Martins Gemälde waren besonders erfolgreich, da sie die aufkommende romantische Sensibilität ansprachen. Die Betonung von Emotion über Vernunft, die Faszination für das Erhabene – jenes Gefühl überwältigender Größe und Terror, das durch die Natur hervorgerufen wird – und die Erkundung dunkler Themen fanden beim Publikum tiefen Anklang. Sein Werk wurde häufig mit dem von Claude Lorrain verglichen, einem Landschaftsmaler des 17. Jahrhunderts, der für seine idealisierten Szenen bekannt war, doch Martins Gemälde besaßen eine deutlich dunklere, beunruhigendere Qualität. Er setzte bewusst dramatisches Licht, turbulente Himmel und gewaltige Strukturen ein, um eine Atmosphäre intensiver Dramatik und psychologischer Wirkung zu erzeugen.

Schlüsselwerke und Techniken

Mehrere Werke stechen als Paradebeispiele für Martins einzigartige künstlerische Vision hervor. Belshazzar’s Feast (1819), das die apokalyptische Szene aus dem Buch Daniel darstellt, ist zweifellos sein berühmtestes Gemälde, bekannt für seine dramatische Beleuchtung, wirbelnden Rauch und das Gefühl eines drohenden Unheils. Ähnlich fängt The Last Judgement (1823-24) einen Moment kataklysmischen Umbruchs ein, während The Plains of Heaven (1819-20) eine Vision der Apokalypse mit einer fast unerträglichen Intensität präsentiert. Diese Gemälde waren nicht bloß dekorativ; sie waren sorgfältig konstruierte Narrative, die darauf ausgelegt waren, tiefe emotionale Reaktionen beim Betrachter auszulösen.

Martins Meisterschaft erstreckte sich über die Malerei hinaus. Er war auch ein geschickter Kupferstecher, der akribisch detaillierte Drucke seiner eigenen Kompositionen anfertigte, was seine künstlerische Vision weiter verbreitete. Seine Stiche von The Deluge (1837) und anderen biblischen Szenen erlangten immense Popularität und trugen maßgeblich zu seinem Ruhm und Einfluss bei. Der Prozess des Kupferstichs erlaubte es ihm, seine Kompositionsideen zu verfeinern und hochglanzpolierte Reproduktionen seiner Gemälde zu schaffen, wodurch diese einem breiteren Publikum zugänglich gemacht wurden.

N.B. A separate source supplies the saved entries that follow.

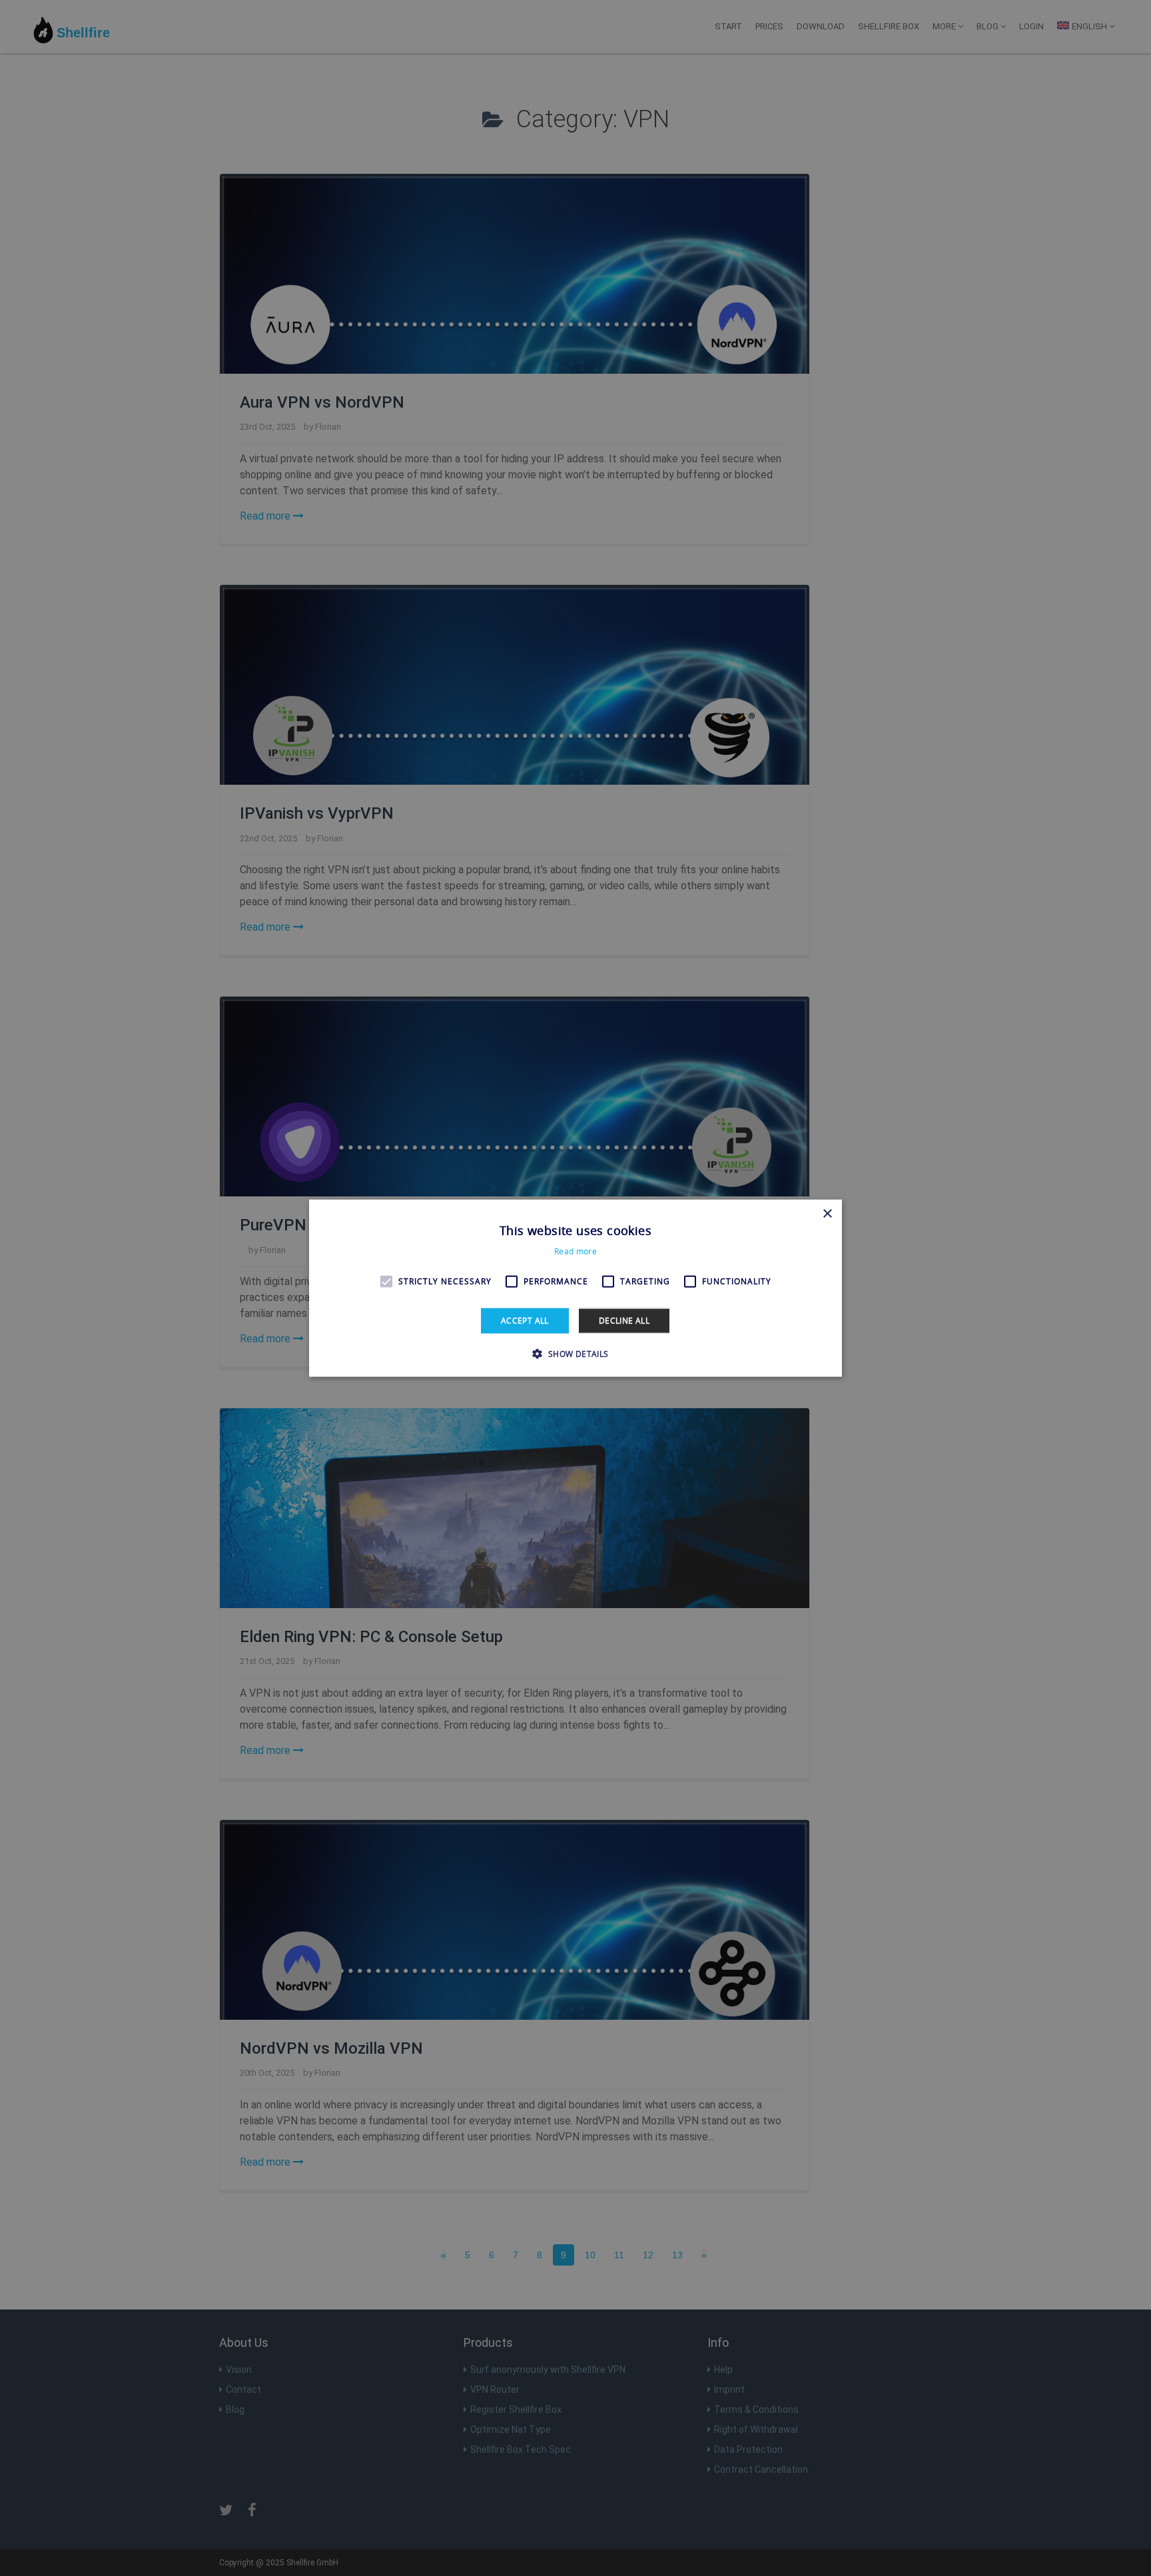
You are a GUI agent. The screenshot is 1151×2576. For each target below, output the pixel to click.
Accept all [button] (525, 1320)
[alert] (575, 1288)
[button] (575, 1353)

Vermächtnis und kritische Rezeption

Trotz seines anfänglichen Erfolgs sah sich Martin erheblicher Kritik von einigen der einflussreichsten Kritiker seiner Zeit gegenüber, darunter John Ruskin. Ruskin verurteilte Martins Werk berühmt als „eine bloße Sammlung monströser Formen“ und argumentierte, dass es an moralischer Substanz fehle und sich allein auf oberflächliches Spektakel stütze. Dennoch blieb Martins Beliebtheit beim Publikum ungebrochen. Er wurde von mehreren europäischen Akademien für seine künstlerischen Leistungen anerkannt und erhielt die Ehrenmitgliedschaft der französischen Akademie sowie den Ritterschlag des belgischen Leopold-Ordens.

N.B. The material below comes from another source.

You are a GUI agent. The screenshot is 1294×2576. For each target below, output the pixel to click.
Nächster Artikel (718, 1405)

John Martin starb 1854 auf der Isle of Man und hinterließ ein Vermächtnis als eine der bedeutendsten Figuren der Ära der Romantik. Seine Gemälde fesseln Betrachter bis heute mit ihrer dramatischen Intensität, ihrer evokativen Atmosphäre und ihrer tiefgründigen Erkundung der menschlichen Erfahrung. Er bleibt ein einflussreicher Künstler, dessen Werk weiterhin Ehrfurcht und Staunen hervorruft und seinen Platz als Architekt des Erhabenen in der Kunst des 19. Jahrhunderts festigt.